I have heard quite a few people say they have very few early memories. Unfortunately for me, I have an enormous capacity for remembering things vividly. I say “unfortunately” because it means I end up replaying things on an infinite loop, which often interferes with meditation, and can feed feelings of depression if they are not happy memories. Part of my goal with this blog is to write some of them down. Perhaps I won’t feel the need to cling to the past once it’s recorded.
I have memories going back well into early single digits: I vividly remember my favorite pants from when I was four, my tricycle, my leather shoes. I even remember pulling the cuckoo clock down from the wall when I was two-and-a-half. My parents and grandparents were in the kitchen. The cuckoo clock hung on the wall just inside the dining room. It had pinecone shaped weights hanging from chains. I was looking up at the clock and pulling a little on one of the cool metal pinecones when, bam, the clock fell, a sharp corner hitting me in the bridge of the nose. I remember everyone crowding over me to see if I was all right, my mom pressing a rag on the cut. I still have a little scar!
But I have far too many recollections to be able to share them all. Today I would like to tell the story of the first time I fell in love. Or perhaps we should say it’s the story of my first girlfriend? I was five, so those labels are probably too strong. But I had feelings! Her name was Elizabeth and she was in my kindergarten class. This would have been the 1966-67 school year. She had thick long hair down to her waist. I was attracted to that, her quiet, gentle ways, and her meticulous manners, which were striking in a kindergartner. I would walk her home from school. The school was half a block from my house, straight up the street. She lived on the other side of the block from me, so walking her home meant going around a couple of corners. I would walk back to my house through the alleys that cut our city block into quarters. Before slipping through the opening in the old wooden fence (a slat was missing), I would steal one last glance at her house, which was directly opposite ours on the other side of the block.
I say “house”, but it was an apartment in an old Victorian boarding house that must have been a hundred years old. It was mostly empty, rundown, and starting to sag. It had a balcony all the way around the second floor. Kind of creepy, actually. I would accompany her to the front walk and watch her from the sidewalk as she made her way around the back to climb the stairs.

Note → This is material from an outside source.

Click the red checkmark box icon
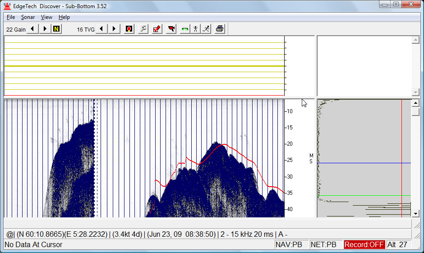Screen dimensions: 424x253 (157, 29)
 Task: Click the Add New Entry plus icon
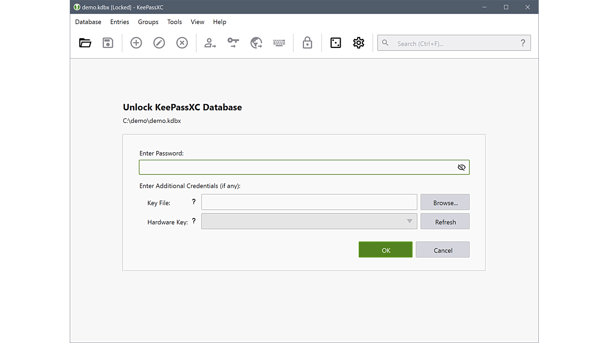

One day we didn’t go straight home from school. We decided to take a walk around the outside of the school yard. As we were walking up the street away from both our houses I felt like we were on an outward-bound adventure. Just then, across the street, an old lady opened her front door and her little dog, seeing us, slipped through the door and raced across the street towards us. It started nipping at our heels and we both screamed like little girls and tried to get away. I felt stupid for not being more brave, especially when I saw that it was more interested in her ankles than mine. I doubled back and tried to get between her and the dog. By that time, the lady had come out and rounded up her little yapper. My heart was racing, and it was the first time I became wary of dogs. I still feel shame when I think of being fearful in front of her, but I know it’s ridiculous because I was five!
After that I was determined to be brave. Had I not dressed in a Superman costume that Halloween? One Saturday I got permission from my mom to go pay her a visit. I remember walking through the alleys to get to the old boarding house. I paused at the front walk to get my courage up, then went around to the back. The paint was faded and flaking, the balconies seemed to tilt precariously overhead, and the old wooden stairs creaked as I climbed them. I think most of the units must have been empty: it was too quiet! As I reached the top of the stairs I could hear a television through the screen door facing the rear. As I approached the door I could see a man in his twenties wearing a “wife-beater” tee shirt, sipping a beer from the bottle and smoking a cigarette. I stuttered a little bit as I asked, “Is Elizab-?” “She can’t play,” he interrupted brusquely. I could see her sitting in the background, turned to the side with her hands clasped in her lap, pretending not to see me. Suddenly I had a sense of what life at home might be like for her, why she was so reserved and meticulous. I slowly pulled my gaze away from her, glanced briefly at the stern face of her dad, turned, and sheepishly retreated down the steps. My parents were always polite to anyone who came to the door. I realized that her situation was different. I think they moved away, because she was not at my school the next year. The memory of that old apartment building haunts my dreams to this day.